2016 is heading for the doors, 2017 readily awaits. But what will this New Year bring? One thing for sure, a new president and administration that appears intent on rewriting the rules, be they foreign policy, environmental or healthcare.
But in the grand scheme of things in healthcare IT (HIT), what can we truly expect of this New Year? Collectively, we put our heads together here at Chilmark Research and came up with our annual baker’s dozen of 2017 predictions.
Risk-based contracting for HIT solutions accelerates. 2017 will see HCOs be much more conservative with their HIT spend. The care and feeding of their bright and shiny new EHR will continue to draw the vast majority of resources. What’s left to spend will increasingly be tied to shared-risk contracts between vendor and HCO.
HCOs demand clear ROI on their HIT spend. The billions of dollars spent over the last several years to digitize the healthcare sector has shown little, if any demonstrable ROI – call it healthcare’s own “productivity paradox”. HIT vendors will be put to the test to clearly articulate and stand behind ROI, something that athenahealth just announced. Expect many more to follow suit in 2017.
Progressive HCOs admit – their patient portals suck. With the potential unwinding of portions of the ACA and policies that push more responsibility on the consumer, HCOs will finally come to realize that they are not just an HCO but a health service addressing a wide array of consumer health needs. Houston-based Memorial-Hermann gets it and are launching a completely new consumer experience during the Super Bowl, which coincidently is being held in their hometown of Houston.
Despite the hype, healthcare Internet of Things (IoT) stays on periphery. IoT in healthcare has slid into the trough of disillusionment. HCOs have been unable to scale-up pilot efforts, which often had promising results. Simply put, workflow for a patient panel of 50-200 is significantly different than that for 10,000. Until that issue gets resolved, IoT will stay stuck in neutral.
Artificial intelligence (AI) and machine learning will remain outside of the clinic. AI, machine learning, cognitive computing and the like are getting a lot of attention. Yet, despite the aggressive marketing by some, we will not see any of it at scale in the clinical setting. Even the much-ballyhooed efforts in radiology will only see limited pilots in the coming year.
Consumers find AI avatars as valuable as they are personal. 2016 saw the limited launch of such consumer-centric tools as the Medtronic-IBM diabetes app Sugar.IQ. Many more will come to market in 2017 as these personal, virtual care coaches show efficacy and lower utilization costs. The level of “personalization” that these avatars are capable of will define their success.
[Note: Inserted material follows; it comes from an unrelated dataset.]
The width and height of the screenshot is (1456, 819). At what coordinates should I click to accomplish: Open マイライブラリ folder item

21st Century Cures Act interoperability provisions a dead letter. Without enforcement, regulations are worth about as much as the paper they are printed on. Do not expect much follow-thru from the new administration in enforcing new regulations passed during the waning days of the Obama administration.
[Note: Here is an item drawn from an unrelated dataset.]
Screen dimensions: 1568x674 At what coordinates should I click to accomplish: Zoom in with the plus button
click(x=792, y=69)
EHR vendors get serious about API programs. Savvy, EHR vendors are quickly realizing that they must migrate to a platform play, building an ecosystem to extend their value to an HCO. Allscripts and athenahealth have been ahead of the pack for years. Cerner just launched its API program (limited release) in October. More will follow in 2017.
Precision medicine fails to grow substantially outside of oncology. Despite the promise, precision medicine is actually a very tough thing to do in practice. We simply do not have enough data for a broad swath of diseases. Oncology is the exception where gene sequencing – often the keystone to precision medicine – is quite common. NantHealth is one company targeting the oncology opportunity for precision medicine.
Blockchain moves from hype to traction. By its very nature, Blockchain is nearly impossible to hack making it possibly the best cyber-security tool in the market today for personal health information. 2016 was the year of Blockchain hype. 2017 is the year Blockchain-enabled solutions start arriving in the market – maybe even one from a major HIT vendor. The relatively young start-up PokitDok had a good write-up earlier this month on the subject.
HCOs continue to expand regionally via M&A. In 2017, expect to see several M&As as HCOs move outside their traditional market(s) to build multi-State, super clinically integrated networks CINs. Example: Boston-based Partners Healthcare moves to acquire Maine Health and/or Dartmouth Hitchcock
Best-of-Breed PHM and analytics vendors continue to stay one-step ahead. EHR vendors are aggressively looking to penetrate this market and have made significant R&D investments. Yet, best-of-breed still have a leg-up on innovation – for now. 2018 may be a very different story.
HIMSS’17 will be far calmer and less frenetic. The EHR market has plateaued, the PHM market is still by and large in pilot phase, a new administration wants to repeal the ACA – the list goes on. With so much in flux, 2017 will be a lackluster year for most HIT vendors and the first sign of such will present itself in a month and a half in Orlando.